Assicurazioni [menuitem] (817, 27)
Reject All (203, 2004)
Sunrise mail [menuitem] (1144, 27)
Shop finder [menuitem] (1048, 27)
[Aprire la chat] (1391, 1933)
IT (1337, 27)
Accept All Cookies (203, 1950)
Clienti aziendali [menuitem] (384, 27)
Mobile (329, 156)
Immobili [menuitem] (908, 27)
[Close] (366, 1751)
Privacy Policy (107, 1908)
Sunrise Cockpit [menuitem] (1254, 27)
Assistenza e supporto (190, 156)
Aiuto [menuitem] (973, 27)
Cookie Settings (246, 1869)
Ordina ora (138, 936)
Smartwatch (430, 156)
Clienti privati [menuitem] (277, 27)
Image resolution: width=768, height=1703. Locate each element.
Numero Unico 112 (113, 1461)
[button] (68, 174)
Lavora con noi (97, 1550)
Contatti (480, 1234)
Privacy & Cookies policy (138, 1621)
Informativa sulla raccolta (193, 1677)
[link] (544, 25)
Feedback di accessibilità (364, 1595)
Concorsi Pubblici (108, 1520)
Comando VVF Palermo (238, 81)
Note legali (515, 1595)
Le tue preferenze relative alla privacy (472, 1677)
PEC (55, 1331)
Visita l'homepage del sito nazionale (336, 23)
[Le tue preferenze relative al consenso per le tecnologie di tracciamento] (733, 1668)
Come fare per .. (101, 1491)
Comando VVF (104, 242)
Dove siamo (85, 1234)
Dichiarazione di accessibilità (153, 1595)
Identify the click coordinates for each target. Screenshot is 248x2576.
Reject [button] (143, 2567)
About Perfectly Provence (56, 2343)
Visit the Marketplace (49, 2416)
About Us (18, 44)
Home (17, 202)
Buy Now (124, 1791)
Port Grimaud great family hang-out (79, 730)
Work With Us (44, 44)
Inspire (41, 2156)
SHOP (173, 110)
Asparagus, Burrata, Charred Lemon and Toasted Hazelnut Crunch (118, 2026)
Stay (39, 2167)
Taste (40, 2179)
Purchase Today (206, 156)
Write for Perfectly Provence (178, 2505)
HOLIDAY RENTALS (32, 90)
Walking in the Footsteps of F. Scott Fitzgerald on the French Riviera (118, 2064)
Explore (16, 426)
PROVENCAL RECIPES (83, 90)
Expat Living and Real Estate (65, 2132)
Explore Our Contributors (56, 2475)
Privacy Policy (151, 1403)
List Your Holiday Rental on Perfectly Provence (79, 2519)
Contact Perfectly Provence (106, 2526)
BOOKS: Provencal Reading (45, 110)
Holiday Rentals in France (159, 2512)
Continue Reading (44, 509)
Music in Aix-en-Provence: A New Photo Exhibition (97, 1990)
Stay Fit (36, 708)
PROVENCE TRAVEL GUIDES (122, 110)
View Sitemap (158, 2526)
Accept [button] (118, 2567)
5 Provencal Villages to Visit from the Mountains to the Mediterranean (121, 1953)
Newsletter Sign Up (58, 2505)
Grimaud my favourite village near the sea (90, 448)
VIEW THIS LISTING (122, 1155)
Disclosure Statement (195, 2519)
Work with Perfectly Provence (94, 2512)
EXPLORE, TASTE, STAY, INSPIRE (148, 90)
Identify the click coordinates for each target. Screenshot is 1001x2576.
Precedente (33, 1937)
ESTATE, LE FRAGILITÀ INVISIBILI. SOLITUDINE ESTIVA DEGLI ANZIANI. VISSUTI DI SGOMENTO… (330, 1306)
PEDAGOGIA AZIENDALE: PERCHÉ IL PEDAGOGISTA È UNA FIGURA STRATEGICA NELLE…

■ **Prompt**: Output every line of the material above as a numbered list, with blank lines dropped.

■ **The answer**:
1. Assicurazioni [menuitem] (817, 27)
2. Reject All (203, 2004)
3. Sunrise mail [menuitem] (1144, 27)
4. Shop finder [menuitem] (1048, 27)
5. [Aprire la chat] (1391, 1933)
6. IT (1337, 27)
7. Accept All Cookies (203, 1950)
8. Clienti aziendali [menuitem] (384, 27)
9. Mobile (329, 156)
10. Immobili [menuitem] (908, 27)
11. [Close] (366, 1751)
12. Privacy Policy (107, 1908)
13. Sunrise Cockpit [menuitem] (1254, 27)
14. Assistenza e supporto (190, 156)
15. Aiuto [menuitem] (973, 27)
16. Cookie Settings (246, 1869)
17. Ordina ora (138, 936)
18. Smartwatch (430, 156)
19. Clienti privati [menuitem] (277, 27)
20. Image resolution: width=768, height=1703. Locate each element.
21. Numero Unico 112 (113, 1461)
22. [button] (68, 174)
23. Lavora con noi (97, 1550)
24. Contatti (480, 1234)
25. Privacy & Cookies policy (138, 1621)
26. Informativa sulla raccolta (193, 1677)
27. [link] (544, 25)
28. Feedback di accessibilità (364, 1595)
29. Concorsi Pubblici (108, 1520)
30. Comando VVF Palermo (238, 81)
31. Note legali (515, 1595)
32. Le tue preferenze relative alla privacy (472, 1677)
33. PEC (55, 1331)
34. Visita l'homepage del sito nazionale (336, 23)
35. [Le tue preferenze relative al consenso per le tecnologie di tracciamento] (733, 1668)
36. Come fare per .. (101, 1491)
37. Comando VVF (104, 242)
38. Dove siamo (85, 1234)
39. Dichiarazione di accessibilità (153, 1595)
40. Identify the click coordinates for each target. Screenshot is 248x2576.
41. Reject [button] (143, 2567)
42. About Perfectly Provence (56, 2343)
43. Visit the Marketplace (49, 2416)
44. About Us (18, 44)
45. Home (17, 202)
46. Buy Now (124, 1791)
47. Port Grimaud great family hang-out (79, 730)
48. Work With Us (44, 44)
49. Inspire (41, 2156)
50. SHOP (173, 110)
51. Asparagus, Burrata, Charred Lemon and Toasted Hazelnut Crunch (118, 2026)
52. Stay (39, 2167)
53. Taste (40, 2179)
54. Purchase Today (206, 156)
55. Write for Perfectly Provence (178, 2505)
56. HOLIDAY RENTALS (32, 90)
57. Walking in the Footsteps of F. Scott Fitzgerald on the French Riviera (118, 2064)
58. Explore (16, 426)
59. PROVENCAL RECIPES (83, 90)
60. Expat Living and Real Estate (65, 2132)
61. Explore Our Contributors (56, 2475)
62. Privacy Policy (151, 1403)
63. List Your Holiday Rental on Perfectly Provence (79, 2519)
64. Contact Perfectly Provence (106, 2526)
65. BOOKS: Provencal Reading (45, 110)
66. Holiday Rentals in France (159, 2512)
67. Continue Reading (44, 509)
68. Music in Aix-en-Provence: A New Photo Exhibition (97, 1990)
69. Stay Fit (36, 708)
70. PROVENCE TRAVEL GUIDES (122, 110)
71. View Sitemap (158, 2526)
72. Accept [button] (118, 2567)
73. 5 Provencal Villages to Visit from the Mountains to the Mediterranean (121, 1953)
74. Newsletter Sign Up (58, 2505)
75. Grimaud my favourite village near the sea (90, 448)
76. VIEW THIS LISTING (122, 1155)
77. Disclosure Statement (195, 2519)
78. Work with Perfectly Provence (94, 2512)
79. EXPLORE, TASTE, STAY, INSPIRE (148, 90)
80. Identify the click coordinates for each target. Screenshot is 1001x2576.
81. Precedente (33, 1937)
82. ESTATE, LE FRAGILITÀ INVISIBILI. SOLITUDINE ESTIVA DEGLI ANZIANI. VISSUTI DI SGOMENTO… (330, 1306)
83. PEDAGOGIA AZIENDALE: PERCHÉ IL PEDAGOGISTA È UNA FIGURA STRATEGICA NELLE…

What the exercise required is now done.